An Empirical Study of Retrieval Augmented Generation with Chain-of-Thought
Yuetong Zhao, Hongyu Cao, Xianyu Zhao, Zhijian Ou
TL;DR
The paper addresses the challenge of making generative dialogue models more accurate, coherent, and capable of complex reasoning. It introduces RAFT, a method that combines Retrieval-Augmented Generation (RAG), Supervised Fine-Tuning (SFT), and Chain-of-Thought (CoT) to train small-scale models on Q, oracle documents, distractors, and CoT-style answers. Across English and Chinese tasks (HotpotQA, PubMedQA, DuReader_robust), RAFT delivers notable gains in short- and long-form QA, with CoT providing the largest benefits in noisy retrieval scenarios and more complex reasoning.

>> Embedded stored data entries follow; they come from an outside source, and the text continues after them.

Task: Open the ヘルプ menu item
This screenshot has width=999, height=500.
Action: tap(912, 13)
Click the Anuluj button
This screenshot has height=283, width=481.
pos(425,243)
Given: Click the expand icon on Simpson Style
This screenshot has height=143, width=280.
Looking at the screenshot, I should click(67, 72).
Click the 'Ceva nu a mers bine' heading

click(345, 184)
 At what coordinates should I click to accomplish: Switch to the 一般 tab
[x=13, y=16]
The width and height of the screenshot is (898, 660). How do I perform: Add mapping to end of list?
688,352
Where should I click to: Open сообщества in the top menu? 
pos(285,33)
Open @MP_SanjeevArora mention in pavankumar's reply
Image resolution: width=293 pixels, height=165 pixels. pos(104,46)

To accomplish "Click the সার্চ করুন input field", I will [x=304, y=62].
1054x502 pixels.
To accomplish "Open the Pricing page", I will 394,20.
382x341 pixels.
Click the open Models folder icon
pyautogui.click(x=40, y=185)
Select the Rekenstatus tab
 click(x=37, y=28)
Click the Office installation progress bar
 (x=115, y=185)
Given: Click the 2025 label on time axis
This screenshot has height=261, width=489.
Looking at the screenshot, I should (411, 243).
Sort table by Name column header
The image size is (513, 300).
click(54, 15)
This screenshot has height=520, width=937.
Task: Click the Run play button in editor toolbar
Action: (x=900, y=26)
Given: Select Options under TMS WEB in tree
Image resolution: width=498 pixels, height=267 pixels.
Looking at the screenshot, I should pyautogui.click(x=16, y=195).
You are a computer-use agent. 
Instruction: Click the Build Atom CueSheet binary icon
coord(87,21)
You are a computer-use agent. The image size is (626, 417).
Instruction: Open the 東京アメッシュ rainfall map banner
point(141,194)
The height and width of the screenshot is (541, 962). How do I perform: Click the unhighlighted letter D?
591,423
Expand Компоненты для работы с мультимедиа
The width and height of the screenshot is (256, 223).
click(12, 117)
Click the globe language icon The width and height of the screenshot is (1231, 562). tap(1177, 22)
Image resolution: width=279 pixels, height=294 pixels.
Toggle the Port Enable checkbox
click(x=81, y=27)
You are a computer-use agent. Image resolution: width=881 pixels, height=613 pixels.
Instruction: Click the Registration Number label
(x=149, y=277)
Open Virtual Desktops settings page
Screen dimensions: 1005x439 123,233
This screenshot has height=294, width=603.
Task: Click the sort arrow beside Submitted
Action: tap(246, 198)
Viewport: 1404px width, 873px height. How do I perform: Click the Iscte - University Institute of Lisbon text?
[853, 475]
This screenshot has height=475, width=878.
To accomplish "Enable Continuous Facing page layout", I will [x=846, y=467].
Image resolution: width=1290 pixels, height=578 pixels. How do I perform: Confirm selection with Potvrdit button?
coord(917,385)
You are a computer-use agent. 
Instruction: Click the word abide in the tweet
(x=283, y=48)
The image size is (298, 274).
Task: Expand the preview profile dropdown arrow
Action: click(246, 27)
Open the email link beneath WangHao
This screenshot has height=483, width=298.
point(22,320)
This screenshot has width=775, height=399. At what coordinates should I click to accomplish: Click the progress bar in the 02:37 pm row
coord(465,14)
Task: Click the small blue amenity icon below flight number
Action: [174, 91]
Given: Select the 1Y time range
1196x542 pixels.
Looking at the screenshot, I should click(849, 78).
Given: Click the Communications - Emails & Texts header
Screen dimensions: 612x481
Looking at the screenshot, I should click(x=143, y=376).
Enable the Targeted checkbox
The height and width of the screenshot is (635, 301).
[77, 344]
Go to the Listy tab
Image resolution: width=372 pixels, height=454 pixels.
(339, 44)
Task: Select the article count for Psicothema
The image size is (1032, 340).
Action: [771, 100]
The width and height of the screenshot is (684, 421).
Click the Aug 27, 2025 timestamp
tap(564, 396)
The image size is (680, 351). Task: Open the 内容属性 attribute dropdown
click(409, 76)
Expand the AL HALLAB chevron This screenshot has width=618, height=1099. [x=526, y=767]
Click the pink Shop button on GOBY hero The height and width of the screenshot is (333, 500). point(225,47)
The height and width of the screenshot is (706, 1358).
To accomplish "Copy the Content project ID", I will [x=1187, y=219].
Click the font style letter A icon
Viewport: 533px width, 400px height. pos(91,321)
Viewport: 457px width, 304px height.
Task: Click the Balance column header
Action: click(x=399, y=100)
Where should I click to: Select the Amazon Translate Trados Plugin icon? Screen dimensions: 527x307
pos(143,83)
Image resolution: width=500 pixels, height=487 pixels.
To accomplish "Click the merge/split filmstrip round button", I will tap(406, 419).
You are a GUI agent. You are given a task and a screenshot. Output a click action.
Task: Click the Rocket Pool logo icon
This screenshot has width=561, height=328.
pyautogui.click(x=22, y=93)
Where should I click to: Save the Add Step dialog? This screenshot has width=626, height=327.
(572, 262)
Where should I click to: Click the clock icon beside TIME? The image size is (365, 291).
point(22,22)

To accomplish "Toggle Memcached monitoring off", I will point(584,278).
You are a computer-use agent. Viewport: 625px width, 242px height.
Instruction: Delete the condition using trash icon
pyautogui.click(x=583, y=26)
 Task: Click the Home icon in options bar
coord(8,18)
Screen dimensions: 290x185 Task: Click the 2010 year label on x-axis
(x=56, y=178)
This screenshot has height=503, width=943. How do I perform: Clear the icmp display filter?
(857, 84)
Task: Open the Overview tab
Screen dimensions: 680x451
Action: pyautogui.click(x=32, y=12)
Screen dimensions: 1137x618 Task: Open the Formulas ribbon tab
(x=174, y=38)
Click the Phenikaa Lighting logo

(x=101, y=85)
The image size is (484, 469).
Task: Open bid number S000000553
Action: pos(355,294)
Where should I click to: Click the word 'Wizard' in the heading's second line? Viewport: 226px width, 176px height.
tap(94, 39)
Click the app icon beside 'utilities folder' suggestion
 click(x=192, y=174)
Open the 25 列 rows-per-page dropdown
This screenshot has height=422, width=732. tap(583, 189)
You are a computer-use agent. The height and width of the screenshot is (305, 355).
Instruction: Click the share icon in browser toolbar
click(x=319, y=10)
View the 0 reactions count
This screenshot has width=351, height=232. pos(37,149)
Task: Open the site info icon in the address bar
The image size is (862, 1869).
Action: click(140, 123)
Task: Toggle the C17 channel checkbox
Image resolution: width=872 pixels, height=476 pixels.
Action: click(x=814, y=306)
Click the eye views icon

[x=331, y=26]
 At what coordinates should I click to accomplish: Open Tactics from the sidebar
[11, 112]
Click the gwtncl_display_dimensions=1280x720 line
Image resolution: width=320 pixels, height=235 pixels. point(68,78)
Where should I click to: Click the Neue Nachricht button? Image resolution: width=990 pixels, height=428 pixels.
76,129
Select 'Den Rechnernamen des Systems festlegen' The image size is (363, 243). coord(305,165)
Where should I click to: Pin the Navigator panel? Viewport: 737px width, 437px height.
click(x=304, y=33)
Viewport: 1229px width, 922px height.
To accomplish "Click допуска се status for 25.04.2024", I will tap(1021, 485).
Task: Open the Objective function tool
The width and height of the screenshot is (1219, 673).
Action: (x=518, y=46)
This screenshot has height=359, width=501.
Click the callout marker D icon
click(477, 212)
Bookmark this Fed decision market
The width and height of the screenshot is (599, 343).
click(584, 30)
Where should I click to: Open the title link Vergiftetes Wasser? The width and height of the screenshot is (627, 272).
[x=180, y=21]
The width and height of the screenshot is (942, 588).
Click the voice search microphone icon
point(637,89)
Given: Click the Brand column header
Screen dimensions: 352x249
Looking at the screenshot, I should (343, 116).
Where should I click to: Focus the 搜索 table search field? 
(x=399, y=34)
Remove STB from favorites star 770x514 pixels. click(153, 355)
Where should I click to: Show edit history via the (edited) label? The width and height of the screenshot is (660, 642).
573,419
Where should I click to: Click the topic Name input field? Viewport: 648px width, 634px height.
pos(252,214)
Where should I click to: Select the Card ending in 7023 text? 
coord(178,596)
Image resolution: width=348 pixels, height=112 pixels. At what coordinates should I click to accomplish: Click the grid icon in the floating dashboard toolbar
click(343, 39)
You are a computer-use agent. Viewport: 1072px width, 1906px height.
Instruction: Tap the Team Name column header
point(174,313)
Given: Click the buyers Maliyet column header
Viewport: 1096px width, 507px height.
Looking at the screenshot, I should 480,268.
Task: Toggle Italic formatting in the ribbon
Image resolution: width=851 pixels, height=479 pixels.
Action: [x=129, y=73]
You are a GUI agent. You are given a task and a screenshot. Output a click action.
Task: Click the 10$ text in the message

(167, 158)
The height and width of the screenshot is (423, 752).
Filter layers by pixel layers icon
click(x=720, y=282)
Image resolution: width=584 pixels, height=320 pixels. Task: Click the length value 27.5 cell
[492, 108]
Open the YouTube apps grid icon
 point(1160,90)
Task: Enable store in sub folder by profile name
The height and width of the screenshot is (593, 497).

The findings highlight RAFT’s potential to improve reasoning and information extraction in practical, multilingual dialogue systems without requiring extremely large models.
Abstract
Since the launch of ChatGPT at the end of 2022, generative dialogue models represented by ChatGPT have quickly become essential tools in daily life. As user expectations increase, enhancing the capability of generative dialogue models to solve complex problems has become a focal point of current research. This paper delves into the effectiveness of the RAFT (Retrieval Augmented Fine-Tuning) method in improving the performance of Generative dialogue models. RAFT combines chain-of-thought with model supervised fine-tuning (SFT) and retrieval augmented generation (RAG), which significantly enhanced the model's information extraction and logical reasoning abilities. We evaluated the RAFT method across multiple datasets and analysed its performance in various reasoning tasks, including long-form QA and short-form QA tasks, tasks in both Chinese and English, and supportive and comparison reasoning tasks. Notably, it addresses the gaps in previous research regarding long-form QA tasks and Chinese datasets. Moreover, we also evaluate the benefit of the chain-of-thought (CoT) in the RAFT method. This work offers valuable insights for studies focused on enhancing the performance of generative dialogue models.